Sein Vater nickte und sah auf die Uhr. »Dann kümmere dich um deine Karriere. Ich muss zeitig ins Bett. Ich fahre morgen schon früh los.«

»Mom hat gesagt, du besuchst einen alten Freund.«

»Bill Monroe, falls du dich an ihn erinnerst. In Mitchellville.«

»Klar. Der hat doch immer diese schrecklichen Weihnachtspartys veranstaltet und sich als Weihnachtsmann verkleidet, und du und Mom habt euch jedes Mal mit Bourbon-Punsch betrunken.«

»Die Party ist zu Ende. Er hat fortgeschrittenen Prostatakrebs. Ich verabschiede mich.«

»Tut mir sehr leid, das zu hören.«

»Und, ist das Motiv schon bekannt?«

Tom sah ebenfalls auf seine Uhr. Es fühlte sich an, als hätte er eine halbe Stunde lang seinen Unmut unter Kontrolle gehalten, aber in Wirklichkeit waren erst fünf Minuten vergangen. »Welches Motiv?«

»Von dem grünen Wichser.«

Das Craft-Bier war nicht nach Toms Geschmack, zu süß, aber er trank trotzdem einen großen Schluck. »Die liberalen Medien bezeichnen ihn als Umweltaktivisten, der darauf aufmerksam machen will, wie wir unseren Planeten zerstören.«

»Und du kaufst ihm das ab?«

»Ich weiß, dass du das anders siehst, aber mein Job setzt grundsätzlich nicht beim Motiv an«, sagte Tom mit ruhiger Stimme. »Bei meiner Arbeit geht es hauptsächlich darum, Daten auszuwerten und Muster zu finden.
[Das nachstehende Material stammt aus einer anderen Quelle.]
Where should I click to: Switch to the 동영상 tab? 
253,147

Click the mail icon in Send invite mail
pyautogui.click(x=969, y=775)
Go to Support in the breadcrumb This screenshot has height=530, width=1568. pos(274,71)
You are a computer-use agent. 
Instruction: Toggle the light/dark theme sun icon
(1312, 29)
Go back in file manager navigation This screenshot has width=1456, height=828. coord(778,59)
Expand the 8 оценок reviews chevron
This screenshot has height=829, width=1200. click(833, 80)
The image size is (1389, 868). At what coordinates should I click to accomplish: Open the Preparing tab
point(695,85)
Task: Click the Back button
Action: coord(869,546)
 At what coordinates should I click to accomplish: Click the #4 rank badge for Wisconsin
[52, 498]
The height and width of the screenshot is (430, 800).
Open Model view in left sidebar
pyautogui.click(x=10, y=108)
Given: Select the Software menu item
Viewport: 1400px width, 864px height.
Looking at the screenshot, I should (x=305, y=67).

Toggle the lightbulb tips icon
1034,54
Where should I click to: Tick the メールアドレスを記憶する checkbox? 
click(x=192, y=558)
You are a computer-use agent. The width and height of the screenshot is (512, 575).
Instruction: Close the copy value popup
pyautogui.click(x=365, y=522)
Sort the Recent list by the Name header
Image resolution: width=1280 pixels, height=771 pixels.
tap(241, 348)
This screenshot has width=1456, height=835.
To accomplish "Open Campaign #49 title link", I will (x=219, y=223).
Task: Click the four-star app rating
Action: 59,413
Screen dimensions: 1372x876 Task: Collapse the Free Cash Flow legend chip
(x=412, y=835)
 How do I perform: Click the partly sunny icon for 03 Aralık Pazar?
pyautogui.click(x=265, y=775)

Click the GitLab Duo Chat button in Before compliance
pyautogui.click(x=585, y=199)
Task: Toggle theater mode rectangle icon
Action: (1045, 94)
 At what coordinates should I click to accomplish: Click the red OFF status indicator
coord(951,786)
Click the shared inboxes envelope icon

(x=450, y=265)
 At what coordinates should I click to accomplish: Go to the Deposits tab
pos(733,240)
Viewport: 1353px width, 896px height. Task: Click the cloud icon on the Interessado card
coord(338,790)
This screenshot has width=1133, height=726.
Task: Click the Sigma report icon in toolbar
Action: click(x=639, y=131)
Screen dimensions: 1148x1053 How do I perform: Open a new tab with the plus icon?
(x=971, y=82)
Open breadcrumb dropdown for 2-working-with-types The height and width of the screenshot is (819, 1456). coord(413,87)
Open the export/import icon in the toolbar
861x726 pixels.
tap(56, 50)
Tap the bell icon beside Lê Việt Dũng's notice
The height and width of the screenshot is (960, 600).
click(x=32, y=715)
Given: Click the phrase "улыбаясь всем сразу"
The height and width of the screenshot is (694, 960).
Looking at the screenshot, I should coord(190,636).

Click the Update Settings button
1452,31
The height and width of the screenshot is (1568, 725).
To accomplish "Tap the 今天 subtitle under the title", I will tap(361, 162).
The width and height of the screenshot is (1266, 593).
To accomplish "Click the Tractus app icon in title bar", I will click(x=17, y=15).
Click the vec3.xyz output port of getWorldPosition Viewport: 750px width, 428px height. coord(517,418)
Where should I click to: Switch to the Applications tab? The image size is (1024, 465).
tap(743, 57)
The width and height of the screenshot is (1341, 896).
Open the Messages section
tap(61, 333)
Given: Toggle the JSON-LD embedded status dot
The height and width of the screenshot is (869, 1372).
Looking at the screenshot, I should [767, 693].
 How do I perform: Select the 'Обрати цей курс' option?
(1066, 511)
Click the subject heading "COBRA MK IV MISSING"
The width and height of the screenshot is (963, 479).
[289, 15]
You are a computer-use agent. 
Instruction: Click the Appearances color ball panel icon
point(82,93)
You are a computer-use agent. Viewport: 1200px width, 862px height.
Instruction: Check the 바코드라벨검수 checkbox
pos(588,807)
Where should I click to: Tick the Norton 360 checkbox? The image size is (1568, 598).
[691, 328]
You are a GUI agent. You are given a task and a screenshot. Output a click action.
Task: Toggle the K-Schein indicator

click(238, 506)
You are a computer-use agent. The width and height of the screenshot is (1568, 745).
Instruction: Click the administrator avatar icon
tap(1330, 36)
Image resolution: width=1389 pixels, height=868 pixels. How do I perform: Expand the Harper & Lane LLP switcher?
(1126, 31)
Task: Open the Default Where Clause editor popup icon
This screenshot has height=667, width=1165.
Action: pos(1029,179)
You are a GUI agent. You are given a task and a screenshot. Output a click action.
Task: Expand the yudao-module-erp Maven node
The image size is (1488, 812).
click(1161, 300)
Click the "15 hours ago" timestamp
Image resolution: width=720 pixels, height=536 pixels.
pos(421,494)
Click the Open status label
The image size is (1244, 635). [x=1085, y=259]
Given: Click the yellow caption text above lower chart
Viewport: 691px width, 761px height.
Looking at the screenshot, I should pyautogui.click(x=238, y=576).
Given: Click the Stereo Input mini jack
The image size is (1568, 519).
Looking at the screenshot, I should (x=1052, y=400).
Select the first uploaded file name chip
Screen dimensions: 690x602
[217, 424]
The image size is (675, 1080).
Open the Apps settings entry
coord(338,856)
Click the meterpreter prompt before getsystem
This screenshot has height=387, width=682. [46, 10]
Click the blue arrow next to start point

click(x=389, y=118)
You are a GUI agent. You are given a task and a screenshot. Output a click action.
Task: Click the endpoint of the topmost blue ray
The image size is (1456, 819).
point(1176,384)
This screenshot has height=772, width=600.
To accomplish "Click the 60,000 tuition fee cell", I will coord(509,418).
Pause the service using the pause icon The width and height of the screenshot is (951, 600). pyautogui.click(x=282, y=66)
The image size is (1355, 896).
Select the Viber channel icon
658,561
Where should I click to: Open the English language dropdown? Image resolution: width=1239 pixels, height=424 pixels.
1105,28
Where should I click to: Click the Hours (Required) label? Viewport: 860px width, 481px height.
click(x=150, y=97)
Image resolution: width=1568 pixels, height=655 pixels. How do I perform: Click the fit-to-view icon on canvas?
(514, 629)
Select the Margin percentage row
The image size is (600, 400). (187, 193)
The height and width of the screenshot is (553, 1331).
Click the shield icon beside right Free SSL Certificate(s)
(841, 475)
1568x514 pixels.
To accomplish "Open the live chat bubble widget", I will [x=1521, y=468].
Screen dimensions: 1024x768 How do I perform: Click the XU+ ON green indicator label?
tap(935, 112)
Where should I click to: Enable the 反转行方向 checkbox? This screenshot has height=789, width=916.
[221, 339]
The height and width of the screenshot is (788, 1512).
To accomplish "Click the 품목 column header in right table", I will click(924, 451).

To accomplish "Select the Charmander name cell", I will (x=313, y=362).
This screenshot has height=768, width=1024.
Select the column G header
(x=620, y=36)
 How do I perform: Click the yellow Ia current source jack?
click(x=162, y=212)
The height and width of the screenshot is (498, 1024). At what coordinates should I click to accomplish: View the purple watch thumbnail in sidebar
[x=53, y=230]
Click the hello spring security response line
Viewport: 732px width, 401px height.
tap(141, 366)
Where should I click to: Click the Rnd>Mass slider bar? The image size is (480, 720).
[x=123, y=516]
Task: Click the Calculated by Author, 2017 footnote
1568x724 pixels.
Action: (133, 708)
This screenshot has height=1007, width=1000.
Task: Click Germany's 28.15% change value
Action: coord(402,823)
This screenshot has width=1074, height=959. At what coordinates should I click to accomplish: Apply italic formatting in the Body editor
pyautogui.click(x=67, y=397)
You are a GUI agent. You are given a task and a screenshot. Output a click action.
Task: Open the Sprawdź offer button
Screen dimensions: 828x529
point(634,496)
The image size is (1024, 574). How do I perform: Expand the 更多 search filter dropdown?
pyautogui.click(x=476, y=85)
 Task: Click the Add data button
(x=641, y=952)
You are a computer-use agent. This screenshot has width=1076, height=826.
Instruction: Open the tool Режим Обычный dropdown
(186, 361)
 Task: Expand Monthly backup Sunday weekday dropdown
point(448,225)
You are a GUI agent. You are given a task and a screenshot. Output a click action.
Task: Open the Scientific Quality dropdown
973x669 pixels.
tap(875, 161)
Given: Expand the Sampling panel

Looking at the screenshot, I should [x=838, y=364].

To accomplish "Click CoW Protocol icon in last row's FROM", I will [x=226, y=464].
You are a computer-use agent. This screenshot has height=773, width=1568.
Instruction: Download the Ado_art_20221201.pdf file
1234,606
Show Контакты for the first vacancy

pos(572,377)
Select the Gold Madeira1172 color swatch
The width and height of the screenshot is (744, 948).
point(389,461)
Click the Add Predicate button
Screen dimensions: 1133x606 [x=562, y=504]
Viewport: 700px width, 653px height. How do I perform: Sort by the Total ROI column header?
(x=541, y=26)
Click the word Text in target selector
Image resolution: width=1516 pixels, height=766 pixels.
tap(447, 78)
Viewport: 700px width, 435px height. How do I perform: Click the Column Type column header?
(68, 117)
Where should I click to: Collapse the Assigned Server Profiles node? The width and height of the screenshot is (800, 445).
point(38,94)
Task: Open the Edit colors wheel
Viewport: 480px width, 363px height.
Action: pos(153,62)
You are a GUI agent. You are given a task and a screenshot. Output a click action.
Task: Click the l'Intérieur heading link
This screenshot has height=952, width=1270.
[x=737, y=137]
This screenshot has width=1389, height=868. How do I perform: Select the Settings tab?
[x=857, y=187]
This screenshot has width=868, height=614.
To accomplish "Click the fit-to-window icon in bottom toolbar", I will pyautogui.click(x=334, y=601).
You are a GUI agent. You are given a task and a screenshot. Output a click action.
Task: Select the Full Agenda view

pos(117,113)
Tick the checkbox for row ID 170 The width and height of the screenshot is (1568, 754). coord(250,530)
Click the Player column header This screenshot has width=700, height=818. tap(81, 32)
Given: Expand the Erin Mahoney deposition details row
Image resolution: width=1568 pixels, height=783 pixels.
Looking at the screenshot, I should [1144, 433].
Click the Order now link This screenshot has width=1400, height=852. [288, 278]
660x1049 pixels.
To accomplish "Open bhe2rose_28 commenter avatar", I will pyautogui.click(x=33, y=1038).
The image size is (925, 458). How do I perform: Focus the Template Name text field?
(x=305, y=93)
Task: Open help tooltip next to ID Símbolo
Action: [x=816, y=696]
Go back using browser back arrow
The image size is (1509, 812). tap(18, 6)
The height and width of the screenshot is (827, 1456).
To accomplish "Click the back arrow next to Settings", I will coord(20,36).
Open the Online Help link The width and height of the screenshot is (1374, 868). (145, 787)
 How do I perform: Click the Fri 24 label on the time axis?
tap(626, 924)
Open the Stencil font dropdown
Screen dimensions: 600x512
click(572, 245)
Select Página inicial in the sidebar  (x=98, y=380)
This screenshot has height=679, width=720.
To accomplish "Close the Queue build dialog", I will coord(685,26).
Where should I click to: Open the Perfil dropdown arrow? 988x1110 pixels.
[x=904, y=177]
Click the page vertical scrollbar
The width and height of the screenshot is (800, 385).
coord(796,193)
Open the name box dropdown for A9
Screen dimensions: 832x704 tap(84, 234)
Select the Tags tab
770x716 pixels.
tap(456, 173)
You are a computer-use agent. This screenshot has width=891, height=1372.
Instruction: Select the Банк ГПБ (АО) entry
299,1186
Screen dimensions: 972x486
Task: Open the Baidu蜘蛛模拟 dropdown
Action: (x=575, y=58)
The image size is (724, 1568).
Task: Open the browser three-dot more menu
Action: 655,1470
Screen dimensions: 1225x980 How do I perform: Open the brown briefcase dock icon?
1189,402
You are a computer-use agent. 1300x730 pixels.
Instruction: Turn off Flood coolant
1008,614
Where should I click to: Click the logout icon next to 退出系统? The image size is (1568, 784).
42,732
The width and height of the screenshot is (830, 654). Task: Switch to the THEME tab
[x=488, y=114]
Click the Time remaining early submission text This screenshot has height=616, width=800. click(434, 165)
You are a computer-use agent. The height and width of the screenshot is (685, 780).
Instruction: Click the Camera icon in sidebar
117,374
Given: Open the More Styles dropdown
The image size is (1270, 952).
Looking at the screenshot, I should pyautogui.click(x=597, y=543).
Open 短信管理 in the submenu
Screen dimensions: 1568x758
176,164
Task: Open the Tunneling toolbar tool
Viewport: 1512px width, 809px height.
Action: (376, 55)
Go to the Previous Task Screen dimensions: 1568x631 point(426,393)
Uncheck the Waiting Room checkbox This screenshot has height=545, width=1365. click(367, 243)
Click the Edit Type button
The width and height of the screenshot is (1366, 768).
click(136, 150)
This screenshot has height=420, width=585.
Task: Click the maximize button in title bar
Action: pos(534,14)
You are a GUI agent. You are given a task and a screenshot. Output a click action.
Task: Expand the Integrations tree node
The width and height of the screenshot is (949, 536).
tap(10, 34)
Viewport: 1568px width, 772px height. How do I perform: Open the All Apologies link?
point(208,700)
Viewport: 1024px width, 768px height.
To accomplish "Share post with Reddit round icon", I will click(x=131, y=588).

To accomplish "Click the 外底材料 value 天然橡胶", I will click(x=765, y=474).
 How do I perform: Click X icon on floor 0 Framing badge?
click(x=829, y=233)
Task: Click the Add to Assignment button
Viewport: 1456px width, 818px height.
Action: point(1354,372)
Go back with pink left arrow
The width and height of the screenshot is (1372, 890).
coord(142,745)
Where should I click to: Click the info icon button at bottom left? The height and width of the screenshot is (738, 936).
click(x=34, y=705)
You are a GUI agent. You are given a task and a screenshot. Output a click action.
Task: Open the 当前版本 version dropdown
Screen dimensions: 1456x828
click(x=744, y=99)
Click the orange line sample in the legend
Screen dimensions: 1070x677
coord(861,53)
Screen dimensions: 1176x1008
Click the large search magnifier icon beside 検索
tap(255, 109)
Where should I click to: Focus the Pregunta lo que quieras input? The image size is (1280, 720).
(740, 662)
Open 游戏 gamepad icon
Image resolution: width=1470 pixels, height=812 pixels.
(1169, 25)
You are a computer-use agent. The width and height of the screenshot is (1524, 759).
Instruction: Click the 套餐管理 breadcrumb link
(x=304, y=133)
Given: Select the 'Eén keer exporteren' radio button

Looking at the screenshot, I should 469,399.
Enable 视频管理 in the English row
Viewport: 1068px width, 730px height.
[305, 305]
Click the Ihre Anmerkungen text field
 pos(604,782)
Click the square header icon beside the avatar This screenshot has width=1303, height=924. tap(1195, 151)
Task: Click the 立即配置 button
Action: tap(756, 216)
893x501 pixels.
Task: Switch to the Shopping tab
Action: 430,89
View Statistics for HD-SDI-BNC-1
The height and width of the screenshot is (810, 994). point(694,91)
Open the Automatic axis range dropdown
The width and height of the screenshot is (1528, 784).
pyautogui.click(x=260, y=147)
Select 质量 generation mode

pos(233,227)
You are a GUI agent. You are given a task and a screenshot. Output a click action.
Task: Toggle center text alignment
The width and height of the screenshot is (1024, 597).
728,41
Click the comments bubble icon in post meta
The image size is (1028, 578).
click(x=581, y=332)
Von vornherein ein Motiv im Kopf zu haben kann in die Irre führen. Ich versuche, objektiv zu sein und nicht über Beweggründe nachzudenken. Ich weiß, dass wir uns in dieser Hinsicht unterscheiden.«

»Damit du dir keine Gedanken um das Motiv zu machen brauchst?« Sein Vater trank seinen Scotch aus und stellte das Glas auf die Bar. »Vielleicht hast du in Wahrheit Angst, darüber nachzudenken?« Tom wusste, dass sie beinahe fertig waren und dass der alte Mann sich seine fieseste Attacke für den Schluss aufgespart hatte. »Du bewunderst ihn, nicht wahr?«

»Green Man?«

»Green Lantern. Superman. Batman. Green Man. In deinen Augen ist er ein Superheld.«

»Das ist eine Beleidigung, Dad, aber vor allem ist es nicht wahr.«

»Du und deine Schwester, ihr wart schon immer Ökospinner. Würdest du denn nicht gern die Welt retten?«

»Er hat einunddreißig Menschen auf dem Gewissen. Fünf davon Kinder.«

»Die Welt zu retten ist verdammt schwierig. Der Zweck heiligt die Mittel, oder etwa nicht? Wenn man fünf Kinder töten muss, um unseren Planeten zu retten, ist es das nicht wert? Komm schon, wir wissen beide, dass du seiner Meinung bist. Du bist dafür auf die Straße gegangen – öko hier, öko da. Green Man kämpft deinen Kampf, und er schlägt sich gut.«

»Ich sage jetzt gute Nacht, Dad. Du willst morgen in aller Frühe nach Mitchellville fahren …«

Tom wollte aufstehen, doch dann lag die schwere Hand seines Vaters auf seiner Schulter, und der alte Mann sprach in einem gedämpften, bekennerhaften Ton, den Tom bei ihm noch nie gehört hatte. »Ich habe das noch nie zu jemandem gesagt, aber insgeheim bewundern wir sie auch irgendwie. Wir jagen sie, und wir hassen sie, aber andererseits tun sie verbotene Dinge, die wir auch gerne tun würden, ohne dabei erwischt zu werden. Bis zu dem Tag, an dem wir sie verhaften, sind sie cleverer als wir und haben mehr Spaß als wir, und wenn wir nicht ein bisschen was von ihrer dunklen Seite hätten, würden wir sie nicht verstehen und könnten sie niemals schnappen. Stimmt’s?«

Tom schwieg ein paar Sekunden. Er war überrascht über dieses Geständnis seines Vaters. »Ja, stimmt«, gab er schließlich zu. »In gewisser Weise bewundere ich seine Ziele, auch wenn …«

»Ich habe dich verscheißert«, sagte der alte Mann selbstzufrieden. »Glaubst du wirklich, ich hätte die Serienmörder und die Vergewaltiger-Drecksäcke bewundert, die ich gejagt habe? Solchen Bockmist lassen FBI-Agenten in schlechten Filmen vom Stapel. Es gibt keinen einzigen Knochen in meinem Körper, der so sein wollte wie sie. Nie. Nicht für eine Sekunde. Aber wir haben jetzt festgestellt, dass du den Mann bewunderst, den du jagst, und schon allein aus diesem Grund wirst du ihn niemals erwischen.«

Toms Hand umfasste das Bierglas fester. »Ich werde ihn erwischen«, sagte er leise.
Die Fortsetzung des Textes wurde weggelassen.